## TicTacToe ES Implementation

Code for the environment, and inspiration was sourced from https://github.com/Zeta36/pytorch-es-tic-tac-toe/tree/master

### The policy

In [1]:
import torch
import torch.nn as nn
import torch.nn.functional as F

class simpleMLP(nn.Module):
    def __init__(self, state_dim, action_dim):
        super(simpleMLP, self).__init__()
        self.linear1 = nn.Linear(state_dim, 64)
        self.linear2 = nn.Linear(64, 32)
        self.out = nn.Linear(32, action_dim)

    def forward(self, x):
        x = nn.functional.relu(self.linear1(x))
        x = nn.functional.relu(self.linear2(x))
        o = self.out(x)
        return o
    
    def count_parameters(self):
        count = 0
        for param in self.parameters():
            count += param.data.numpy().flatten().shape[0]
        return count

    def es_params(self):
        """
        The params that should be trained by ES (all of them)
        """
        return [(k, v) for k, v in zip(self.state_dict().keys(),
                                       self.state_dict().values())]
    
class ES(torch.nn.Module):

    def __init__(self, num_inputs, num_outputs):
        """
        Really I should be using inheritance for the small_net here
        """
        super(ES, self).__init__()

        self.linear1 = nn.Linear(num_inputs, 256)
        self.linear2 = nn.Linear(256, 256)
        self.linear3 = nn.Linear(256, 256)
        self.actor_linear = nn.Linear(256, num_outputs)

        self.train()

    def forward(self, inputs):

        x = F.elu(self.linear1(inputs))
        x = F.elu(self.linear2(x))
        x = F.elu(self.linear3(x))

        return self.actor_linear(x)

    def count_parameters(self):
        count = 0
        for param in self.parameters():
            count += param.data.numpy().flatten().shape[0]
        return count

    def es_params(self):
        """
        The params that should be trained by ES (all of them)
        """
        return [(k, v) for k, v in zip(self.state_dict().keys(),
                                        self.state_dict().values())]

### The environment

In [2]:
from __future__ import absolute_import, division, print_function

import numpy as np
import random

class TicTacToeEnv:

    def __init__(self):
        self.observation_space = 9
        self.board = list('---------')
        self.action_space = 9

    def step(self, action):
        """
        Given an action, the model moves and we observe the new state and return the reward .
        Arguments:
              action: a integer between 0 and 8 (the place to move).
        Return Value:
               new state of board, reward, game ended (True|False)
        """
        if self.board[action] != '-':
            # Ilegal move
            return self.getBoard(), -0.2, True

        #Model moves
        self.board[action] = 'X'

        #Is Draw
        if self.isDraw(self.board):
            return self.getBoard(), 1, True

        #Classic AI moves
        reward, move = self.nextMove(self.board, 'O')
        self.board[move] = 'O'

        # Classic AI wins
        if self.isWin(self.board):
            return self.getBoard(), -1, True

        #Is Draw
        if self.isDraw(self.board):
            return self.getBoard(), 1, True

        return self.getBoard(), 0.1, False

    def getBoard(self):
        board = np.asarray([ord(i) for i in self.board], np.float32)
        return board

    def clearProb(self, prob):
        for i in range(9):
            if self.board[i] != '-':
                prob[i] = 0.0
        return prob

    def chunks(slef, l, n):
        return [l[i:i + n] for i in range(0, len(l), n)]

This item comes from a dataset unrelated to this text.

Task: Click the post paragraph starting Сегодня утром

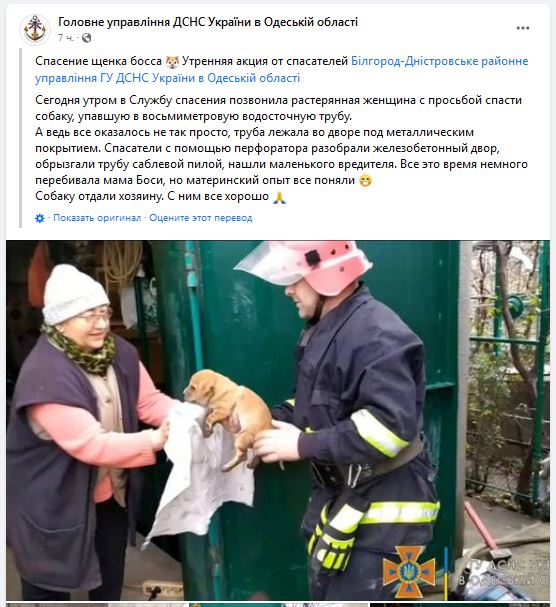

    def reset(self, first):
        """
        Start a new game where first move 'first'
        Return: the state of the reset board
        """
        self.board = list('---------')
        if first == 0:
            p = random.random()
            if p < 0.5:
                _, move = self.nextMove(self.board, 'O')
                self.board[move] = 'O'
                print("\nClassical AI moves first with 'O':\n")
                return self.getBoard()
            else:
                print("\nModel moves first with 'X':\n")
                return self.getBoard()
        elif first == 1:
            return self.getBoard()
        else:
            _, move = self.nextMove(self.board, 'O')
            self.board[move] = 'O'
            return self.getBoard()

    def render(self):
        """
        Print the board state
        """
        board2D = np.array(self.chunks(self.board, 3))
        for i in range(3):
                print(board2D[i].flatten())

        print('\nX = Model AI, O = Classical AI\n')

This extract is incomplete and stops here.